Even if the trial court applied the correct standard, the trial court was required to consider evidence in support of the child's safety and welfare. As the party seeking a temporary order for attorney's fees, Kelly had "the burden of showing that the requested temporary order—e.g., to pay attorney's fees—is necessary for the safety and welfare of the children." Rogers, 370 S.W.3d 443 at 446. For example, in Garza, the evidence showed that, under the terms of the divorce decree, the party seeking the temporary orders had primary responsibility for the children and for the care and upkeep of and the debt on the children's principal home. 153 S.W.3d at 101. In Marcus v. Smith, 313 S.W.3d 408, 418 (Tex. App.—Houston [1st Dist.] 2009, no pet.), the evidence showed the party seeking the temporary orders had primary responsibility for the children and for the child's principal home; and she introduced evidence that she incurred approximately $22,000 in attorney's fees in the underlying suit, would incur at least $10,000 to defend an appeal, and had a "lack of funds" and "still owes [her attorney] money."

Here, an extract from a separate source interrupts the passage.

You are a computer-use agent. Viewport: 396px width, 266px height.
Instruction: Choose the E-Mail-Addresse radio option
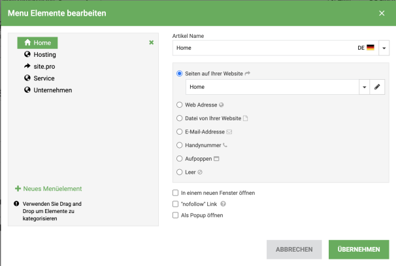point(180,131)
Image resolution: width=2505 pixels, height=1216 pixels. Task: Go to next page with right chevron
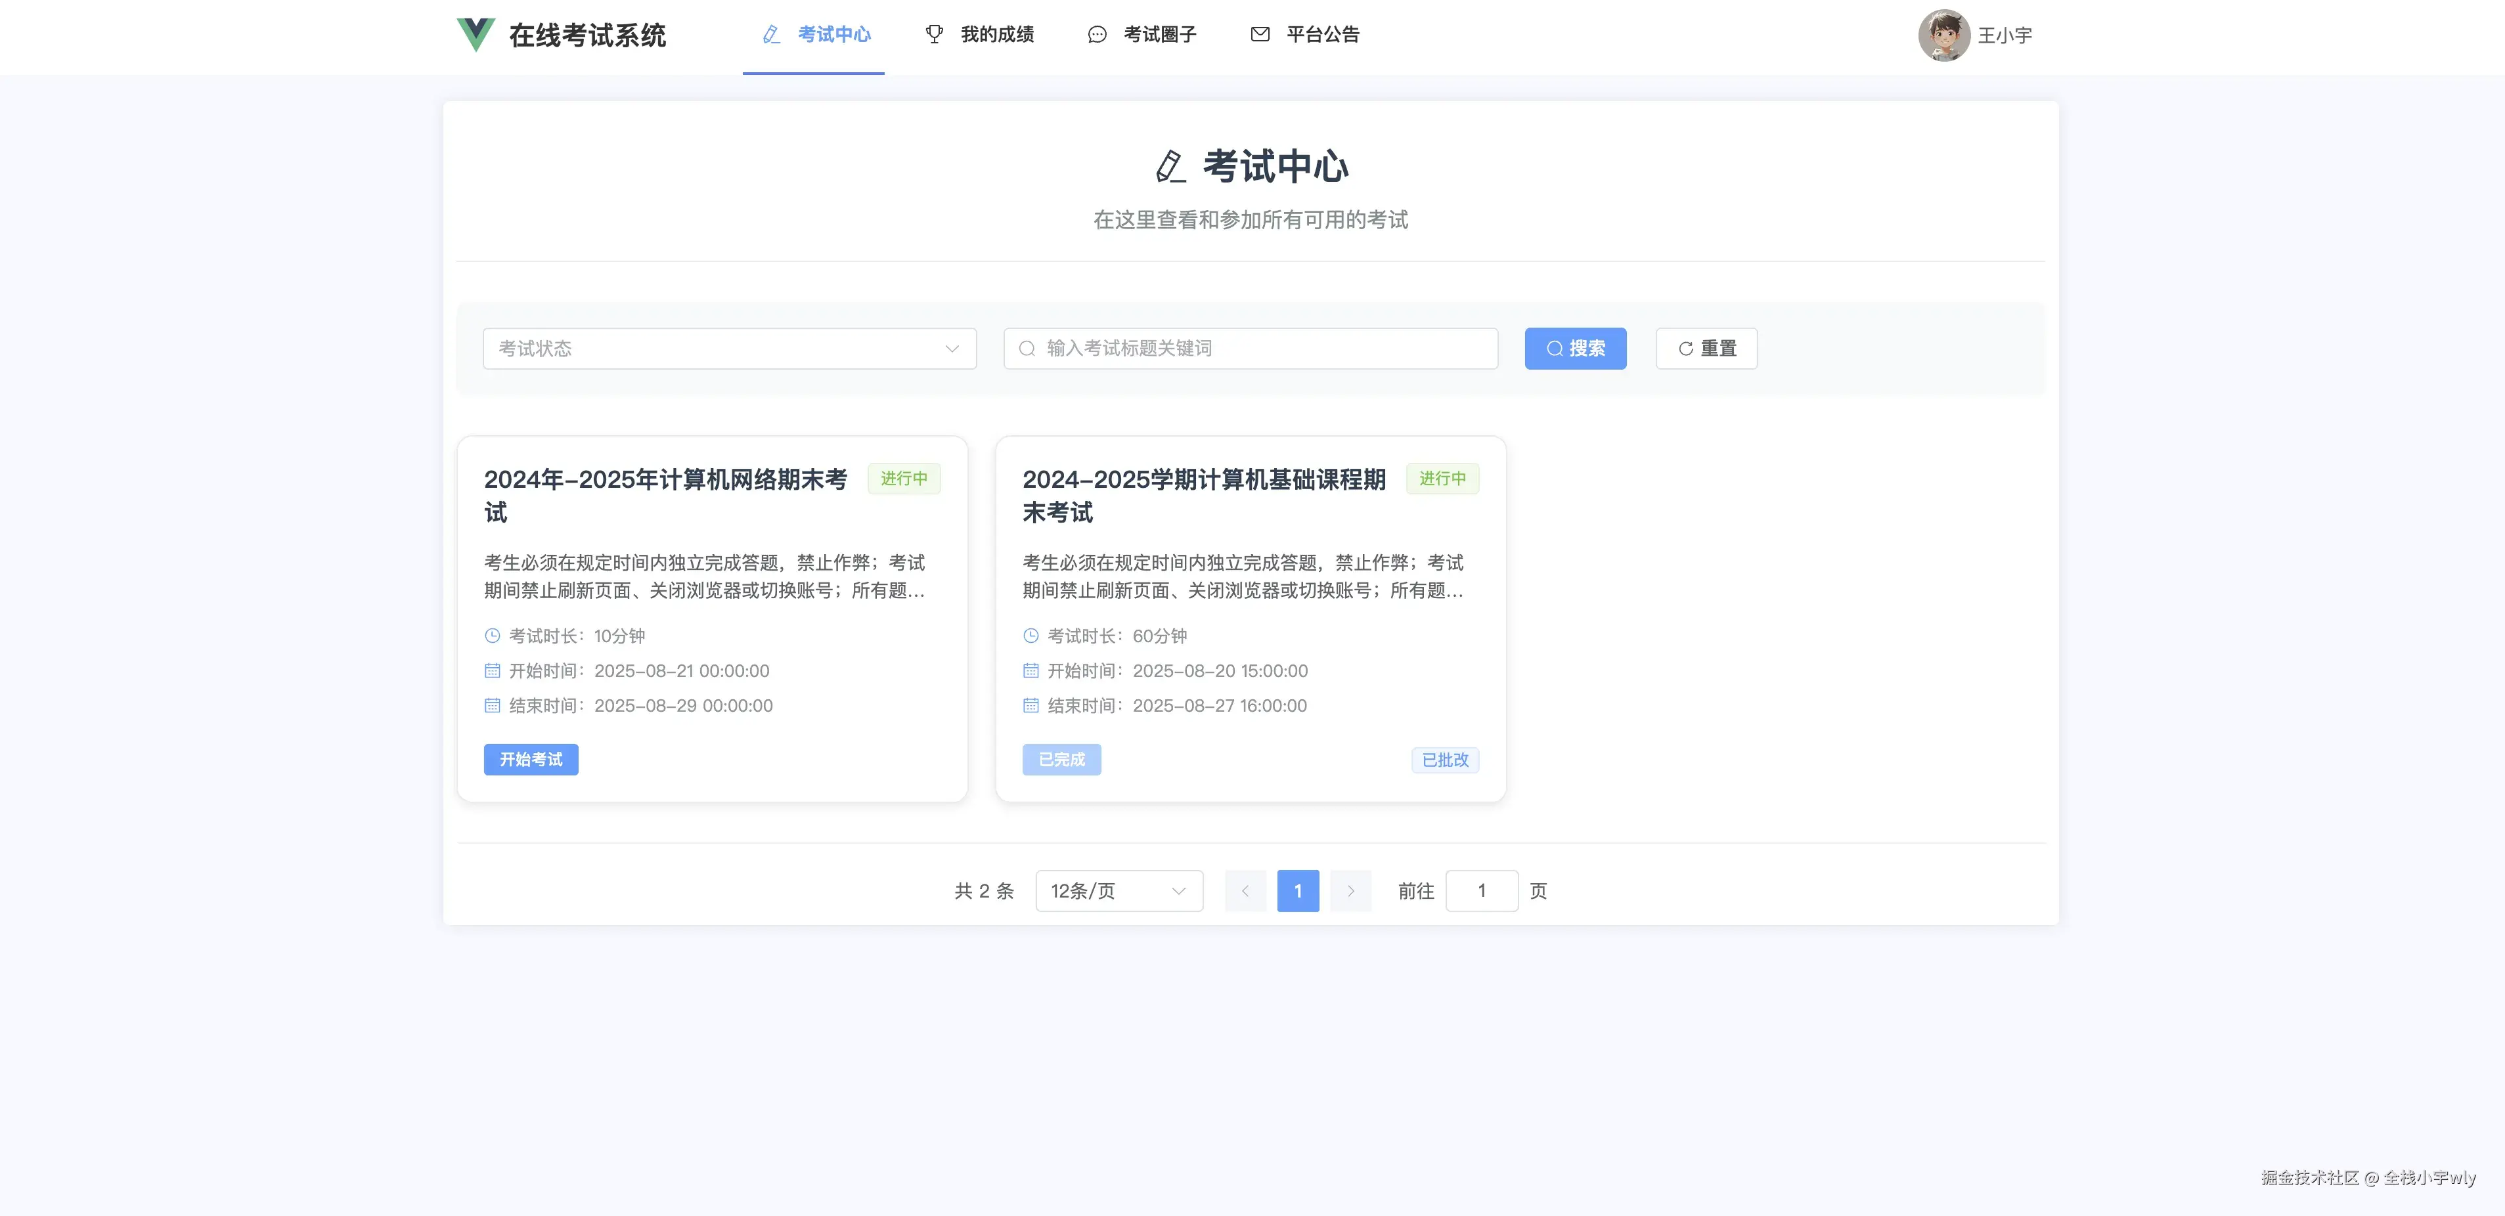coord(1350,891)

Here, the trial court did not hear testimony from any witness and no other evidence was introduced. Only the attorneys presented arguments. "Motions and arguments of counsel are not evidence." McCain v. NME Hosps., Inc., 856 S.W.2d 751, 757 (Tex. App.—Dallas 1993, no writ); see also In the Int. of A.E., 04-18-00731-CV, 2019 WL 286094, at *2 (Tex. App.—San Antonio Jan. 25, 2019, no pet.) (mem. op.) (noting, "statements made by the children's attorney ad litem during closing argument are not evidence"). Because the trial court heard no evidence relevant to whether the temporary orders were "necessary to preserve and protect the safety and welfare of the child during the pendency of" relator's appeal, the trial court abused its discretion by ordering relator to pay Kelly $5,000 in attorney's fees pending the appeal. See TEX. FAM. CODE § 109.001(a); see In re Payne, 03-17-00757-CV, 2018 WL 1630933, at *3 (Tex. App.—Austin Apr. 5, 2018, orig. proceeding) (mem. op.) (party requesting fees "failed to show that payment of the requested attorney's fees was necessary for the safety and welfare of the children"); Wiese, 2015 WL 4907030, at *2 ("Section 109.001 does not authorize a trial court to award appellate attorney's fees solely on the ground that there is a disparity in income between the parties."); Rogers, 370 S.W.3d at 447 ("there is simply no evidence in the record that supports the conclusion that an award of interim attorney's fees would have an effect on the safety and welfare of the Rogers children"); Saxton, 864 S.W.2d at 736 (trial court improperly based its order "on an asserted need to facilitate further discovery, to 'level the playing field' in the suit").
We conditionally grant relator's petition for writ of mandamus and direct the trial court to vacate its April 1, 2019 Order on Motion For Temporary Orders Pending Appeal. The writ will issue only in the event the trial court fails to comply within fifteen days from the date of this opinion.